Not everything about this will be perfect, which is why it should be an option and not enforced.
Won't reduce initial load time
AFAIK, requiring dependencies for the code under test should be sequential. I don't think requires are thread-safe.
Creating threads isn't free
Paying the cost of creating threads in very small apps/gems with short sequential spec runtimes may increase runtimes slightly. Additionally, Rubies with a GIL would pay this penalty without the ability to run specs concurrently at all.
Specs that depend on state outside of its scope get wrecked
A lot of Rails specs use something like config.before(:each) { DatabaseCleaner.clean }
. This will wreck any specs that hit the DB. The good news is that spreading out specs across threads encourages developers to write specs to be independent of outside state.

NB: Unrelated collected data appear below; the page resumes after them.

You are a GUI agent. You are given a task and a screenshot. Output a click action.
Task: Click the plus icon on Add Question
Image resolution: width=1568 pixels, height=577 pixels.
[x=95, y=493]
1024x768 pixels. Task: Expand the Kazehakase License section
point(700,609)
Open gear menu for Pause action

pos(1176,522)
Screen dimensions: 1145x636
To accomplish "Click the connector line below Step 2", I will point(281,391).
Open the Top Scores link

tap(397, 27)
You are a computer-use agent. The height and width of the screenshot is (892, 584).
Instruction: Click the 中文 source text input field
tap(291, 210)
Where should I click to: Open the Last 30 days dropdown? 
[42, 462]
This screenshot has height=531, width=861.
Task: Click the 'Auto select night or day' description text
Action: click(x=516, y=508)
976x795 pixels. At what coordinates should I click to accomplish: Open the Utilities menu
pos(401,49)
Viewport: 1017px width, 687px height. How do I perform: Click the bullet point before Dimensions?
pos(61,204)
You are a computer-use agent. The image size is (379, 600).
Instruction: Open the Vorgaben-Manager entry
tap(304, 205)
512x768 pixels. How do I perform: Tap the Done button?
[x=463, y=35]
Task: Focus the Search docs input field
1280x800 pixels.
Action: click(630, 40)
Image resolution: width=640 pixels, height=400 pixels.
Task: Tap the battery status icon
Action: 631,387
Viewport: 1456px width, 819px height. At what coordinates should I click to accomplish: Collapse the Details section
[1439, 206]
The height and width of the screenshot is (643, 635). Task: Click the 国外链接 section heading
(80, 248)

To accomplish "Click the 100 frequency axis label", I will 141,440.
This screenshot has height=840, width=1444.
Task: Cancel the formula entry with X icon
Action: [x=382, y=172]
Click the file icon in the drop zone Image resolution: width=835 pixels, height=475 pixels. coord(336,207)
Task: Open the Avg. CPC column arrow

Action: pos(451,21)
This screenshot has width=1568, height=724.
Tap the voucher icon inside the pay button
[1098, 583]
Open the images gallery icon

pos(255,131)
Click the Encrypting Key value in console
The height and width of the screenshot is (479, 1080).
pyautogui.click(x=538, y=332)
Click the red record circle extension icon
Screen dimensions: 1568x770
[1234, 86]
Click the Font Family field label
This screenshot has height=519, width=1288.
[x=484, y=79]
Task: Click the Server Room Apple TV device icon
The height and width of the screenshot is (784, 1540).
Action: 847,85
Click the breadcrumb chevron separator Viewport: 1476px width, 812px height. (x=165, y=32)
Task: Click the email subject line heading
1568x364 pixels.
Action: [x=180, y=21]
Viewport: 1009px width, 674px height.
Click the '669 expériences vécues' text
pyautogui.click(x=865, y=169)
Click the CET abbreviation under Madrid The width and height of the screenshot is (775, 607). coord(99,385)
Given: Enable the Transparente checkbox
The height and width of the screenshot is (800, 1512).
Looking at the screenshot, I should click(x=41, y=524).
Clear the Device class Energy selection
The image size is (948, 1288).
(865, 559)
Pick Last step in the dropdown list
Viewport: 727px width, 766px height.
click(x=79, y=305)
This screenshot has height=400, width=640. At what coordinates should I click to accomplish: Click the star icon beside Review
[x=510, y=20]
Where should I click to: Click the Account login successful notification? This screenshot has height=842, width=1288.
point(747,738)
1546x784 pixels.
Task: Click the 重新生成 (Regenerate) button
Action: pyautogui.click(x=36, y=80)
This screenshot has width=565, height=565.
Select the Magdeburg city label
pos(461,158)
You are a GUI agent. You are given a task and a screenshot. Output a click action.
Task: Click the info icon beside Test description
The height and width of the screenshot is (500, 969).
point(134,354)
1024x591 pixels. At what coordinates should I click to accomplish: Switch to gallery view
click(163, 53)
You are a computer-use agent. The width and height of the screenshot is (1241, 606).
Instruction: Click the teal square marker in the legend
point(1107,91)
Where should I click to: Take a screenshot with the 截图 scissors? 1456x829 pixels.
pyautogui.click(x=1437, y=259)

However, this could lead to false passes, as well, which can be even more problematic. The best thing here might just be to encourage developers who aren't confident that their specs are 100% independent of each other to refrain from using this feature.
But there is good here
The pro, obviously, is greatly reduced spec runtime when using JRuby or Rubinius on multi-core machines. This works out much better for larger apps with hundreds of specs. This may also encourage development on these particular Rubies.
Proposal
One route I thought about was providing an option to describe
and context
blocks, but that would get repetitive in the spec code and would be specific to the block, disregarding the Ruby implementation on which it's being run. For CI running against multiple Rubies, this could extend MRI runtimes.
If we provide a CLI option (such as -j
used by make
), developers can choose whether or not to use the feature. I'm not sure how this could be configured to be specific to the Ruby implementation for CI, but it seems like it'd be easier.
The idea was to use a thread pool and a queue — either queue up the worker threads, pop them off from the main thread and pass spec examples to them or queue up the examples and let the threads pop them off and execute them. I'll be honest, I haven't had a chance to look at the code in depth yet so I don't know whether either of these would be the best solution (or even a viable solution) or whether another might be better. I'd definitely like to work on this a bit once I've had a chance to familiarize myself with the code, but I wanted to see what y'all thought about it first.